I responded, “Actually, you don’t. People say they want wider seats, but their behavior says that they really don’t.”
“Oh, you mean the hypothetical general public doesn’t want wider seats?”
“No, Bill.” I responded. “I mean that you specifically don’t want wider seats.”
The problem with many customer experience surveys is that they recommend the equivalent of “make my seats wider.” It’s a common practice to ask customers to rate importance for different factors, then compare that to satisfaction. But it just doesn’t work. Since you measure each item in isolation, everything is free. And so there’s nothing to ensure that respondents’ answers match their actual behaviors. Expensive things like wider seats have just as much weight as free peanuts.
To show what I mean, let’s play this out. I call Delta and somehow find the magical IVR prompts to reach the right person. She hears my plea and responds, “My goodness – you’re right! We’ve been looking at this wrong! We’ll fix that immediately.” So they remove one chair from each row to allow for wider seats. What will happen? Will travelers flock to Delta to take advantage of the space?

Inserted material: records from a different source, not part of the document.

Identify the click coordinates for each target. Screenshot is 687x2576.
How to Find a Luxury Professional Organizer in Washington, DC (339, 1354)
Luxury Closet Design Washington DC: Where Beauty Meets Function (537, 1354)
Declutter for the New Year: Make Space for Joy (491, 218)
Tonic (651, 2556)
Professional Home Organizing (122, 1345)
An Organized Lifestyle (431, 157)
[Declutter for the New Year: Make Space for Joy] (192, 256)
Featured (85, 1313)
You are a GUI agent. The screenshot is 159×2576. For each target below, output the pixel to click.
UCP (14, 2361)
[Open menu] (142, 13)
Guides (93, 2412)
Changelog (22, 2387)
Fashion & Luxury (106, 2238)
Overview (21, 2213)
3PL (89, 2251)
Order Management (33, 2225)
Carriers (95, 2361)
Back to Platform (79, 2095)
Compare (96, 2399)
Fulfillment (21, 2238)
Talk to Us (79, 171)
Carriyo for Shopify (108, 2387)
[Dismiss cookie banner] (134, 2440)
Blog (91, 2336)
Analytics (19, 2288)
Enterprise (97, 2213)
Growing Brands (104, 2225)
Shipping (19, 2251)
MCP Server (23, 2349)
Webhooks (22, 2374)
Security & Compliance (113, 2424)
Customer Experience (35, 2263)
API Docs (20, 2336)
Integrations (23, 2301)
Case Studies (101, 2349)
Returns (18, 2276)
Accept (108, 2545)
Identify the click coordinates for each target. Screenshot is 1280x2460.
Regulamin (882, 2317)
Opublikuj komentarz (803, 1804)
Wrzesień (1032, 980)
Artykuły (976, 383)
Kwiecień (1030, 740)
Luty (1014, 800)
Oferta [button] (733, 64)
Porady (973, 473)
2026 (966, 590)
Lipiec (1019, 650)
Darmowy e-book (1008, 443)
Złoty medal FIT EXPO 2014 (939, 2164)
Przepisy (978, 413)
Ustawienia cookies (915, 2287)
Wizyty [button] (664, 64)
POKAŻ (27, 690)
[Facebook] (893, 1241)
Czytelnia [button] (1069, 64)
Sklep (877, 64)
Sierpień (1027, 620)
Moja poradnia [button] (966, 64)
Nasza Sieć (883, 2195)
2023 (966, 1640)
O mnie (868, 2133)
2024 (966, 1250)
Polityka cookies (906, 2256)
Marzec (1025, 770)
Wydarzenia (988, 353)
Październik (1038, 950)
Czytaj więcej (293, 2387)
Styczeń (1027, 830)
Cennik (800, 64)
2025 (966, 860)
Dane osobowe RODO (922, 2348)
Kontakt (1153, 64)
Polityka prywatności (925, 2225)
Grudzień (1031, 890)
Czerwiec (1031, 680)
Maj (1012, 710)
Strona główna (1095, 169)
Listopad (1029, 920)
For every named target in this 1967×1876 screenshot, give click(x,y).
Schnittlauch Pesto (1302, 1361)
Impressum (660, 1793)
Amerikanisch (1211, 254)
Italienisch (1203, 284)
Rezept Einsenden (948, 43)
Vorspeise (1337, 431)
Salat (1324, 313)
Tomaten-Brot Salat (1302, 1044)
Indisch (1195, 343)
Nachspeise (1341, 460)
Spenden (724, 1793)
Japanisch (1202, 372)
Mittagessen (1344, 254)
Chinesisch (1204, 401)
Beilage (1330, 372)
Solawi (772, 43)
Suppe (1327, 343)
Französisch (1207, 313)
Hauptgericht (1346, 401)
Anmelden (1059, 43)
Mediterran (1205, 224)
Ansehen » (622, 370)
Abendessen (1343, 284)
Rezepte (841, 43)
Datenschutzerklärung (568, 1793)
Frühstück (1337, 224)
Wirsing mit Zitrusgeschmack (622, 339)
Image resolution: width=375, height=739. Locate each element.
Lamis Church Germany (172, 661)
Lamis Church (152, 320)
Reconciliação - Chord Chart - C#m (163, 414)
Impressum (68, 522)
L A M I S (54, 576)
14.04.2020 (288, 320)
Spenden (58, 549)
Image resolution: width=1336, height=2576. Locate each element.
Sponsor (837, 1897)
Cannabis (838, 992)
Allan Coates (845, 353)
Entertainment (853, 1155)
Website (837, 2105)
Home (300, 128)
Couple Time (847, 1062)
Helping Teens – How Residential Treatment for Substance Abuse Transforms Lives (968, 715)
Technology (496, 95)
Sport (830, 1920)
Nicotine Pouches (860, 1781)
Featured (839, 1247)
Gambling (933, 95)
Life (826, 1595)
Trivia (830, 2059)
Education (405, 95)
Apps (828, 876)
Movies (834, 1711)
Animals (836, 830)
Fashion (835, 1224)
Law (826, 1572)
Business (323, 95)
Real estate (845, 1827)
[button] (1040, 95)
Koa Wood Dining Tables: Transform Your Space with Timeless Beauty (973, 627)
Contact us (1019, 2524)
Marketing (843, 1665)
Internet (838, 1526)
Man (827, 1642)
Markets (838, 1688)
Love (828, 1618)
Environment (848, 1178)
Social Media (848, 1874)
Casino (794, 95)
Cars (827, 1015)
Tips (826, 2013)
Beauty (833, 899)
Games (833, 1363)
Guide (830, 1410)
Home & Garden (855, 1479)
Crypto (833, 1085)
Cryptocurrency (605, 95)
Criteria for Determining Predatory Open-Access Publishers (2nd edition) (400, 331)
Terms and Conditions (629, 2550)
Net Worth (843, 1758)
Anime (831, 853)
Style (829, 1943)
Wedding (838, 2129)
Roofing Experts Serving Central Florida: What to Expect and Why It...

Well, probably not. To make up the revenue shortfall, Delta now needs to charge 20% more. Rather than driving more business, they chase away more customers than they attract.*
Asking customers to rate importance feels intuitively like a good idea. And sometimes it’s your only option. But there are usually alternatives. By analyzing stated importance, you don’t get a balanced viewpoint. It’s better to forego asking importance altogether and instead use business metrics to derive importance. Don’t ask how important things are, bring in sales or usage data and use that to find out what actually drives your customer loyalty.
If you’re Delta, link satisfaction scores with revenue, and use this to derive true importance. If increases in satisfaction with seat width correlates with increased spending and loyalty, then you start tearing out seats – at least as a test. But, more likely you will find that increases in seat-size-satisfaction have little link to loyalty. When you see that, you know that you need to focus elsewhere. If revenue isn’t available, then at least link it to your high-level relationship scores, such as NPS or satisfaction, then find what factors drive these scores.
This isn’t just a B2C issue. In fact, I find it even easier to do this analysis for B2B customer measurements.
In my review of the 2012 Temkin Award winners I found that most of the winners incorporate business metrics with their customer experience measurements. For example, JetBlue has linked on-time departure to NPS. By understanding this linkage, they were able to better allocate staff at airport. And while Oracle did not give any detail, they apparently link drivers not only to their NPS scores, but also to financial results.
Unfortunately, most of us are using the easy and intuitive approach of assuming that ranked importance matches behavior. And it often isn’t true.
Your turn. Are you taking the time to determine whether your metrics actually matter? Or are you telling your teams to create wider seats?
*No, I’m not saying that a company cannot be successful with a premium offering. Simply that this offer does not match Delta’s value proposition, so will be unsuccessful for them.